Reproduce the part of the entries below that opens with the line containing "Task: Pick the word Panjang" and closes with the line containing "tap(211, 251)", keeping both of those lines and changing nothing.

━━━━━━━━━━━━━━━━━━━━━━━━━━━━━━

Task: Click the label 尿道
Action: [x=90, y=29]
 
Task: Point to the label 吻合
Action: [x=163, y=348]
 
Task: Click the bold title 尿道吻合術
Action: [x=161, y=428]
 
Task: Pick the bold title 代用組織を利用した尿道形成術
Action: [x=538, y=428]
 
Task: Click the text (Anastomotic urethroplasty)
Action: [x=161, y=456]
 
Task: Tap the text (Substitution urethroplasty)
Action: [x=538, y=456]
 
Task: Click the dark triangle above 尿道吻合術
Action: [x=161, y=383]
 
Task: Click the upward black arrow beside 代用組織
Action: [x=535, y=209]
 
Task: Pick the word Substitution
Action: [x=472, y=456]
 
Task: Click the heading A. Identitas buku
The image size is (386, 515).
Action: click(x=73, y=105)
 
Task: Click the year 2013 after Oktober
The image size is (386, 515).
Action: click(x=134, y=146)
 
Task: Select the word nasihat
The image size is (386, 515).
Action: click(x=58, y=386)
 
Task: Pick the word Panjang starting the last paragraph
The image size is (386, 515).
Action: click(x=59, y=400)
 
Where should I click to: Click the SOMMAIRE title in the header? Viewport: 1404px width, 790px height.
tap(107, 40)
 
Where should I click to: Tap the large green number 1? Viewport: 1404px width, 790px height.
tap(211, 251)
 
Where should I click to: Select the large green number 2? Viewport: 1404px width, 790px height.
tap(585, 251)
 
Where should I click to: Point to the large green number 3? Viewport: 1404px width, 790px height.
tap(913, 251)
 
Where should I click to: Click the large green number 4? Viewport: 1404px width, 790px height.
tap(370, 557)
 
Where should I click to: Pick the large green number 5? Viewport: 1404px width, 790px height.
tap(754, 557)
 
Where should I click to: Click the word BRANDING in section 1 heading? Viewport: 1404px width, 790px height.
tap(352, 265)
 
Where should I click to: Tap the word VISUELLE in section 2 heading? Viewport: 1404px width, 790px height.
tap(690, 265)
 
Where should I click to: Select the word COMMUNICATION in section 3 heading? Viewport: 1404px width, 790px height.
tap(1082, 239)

━━━━━━━━━━━━━━━━━━━━━━━━━━━━━━

Exercise solution -
Task: Pick the word Panjang starting the last paragraph
The image size is (386, 515).
Action: click(x=59, y=400)
 
Where should I click to: Click the SOMMAIRE title in the header? Viewport: 1404px width, 790px height.
tap(107, 40)
 
Where should I click to: Tap the large green number 1? Viewport: 1404px width, 790px height.
tap(211, 251)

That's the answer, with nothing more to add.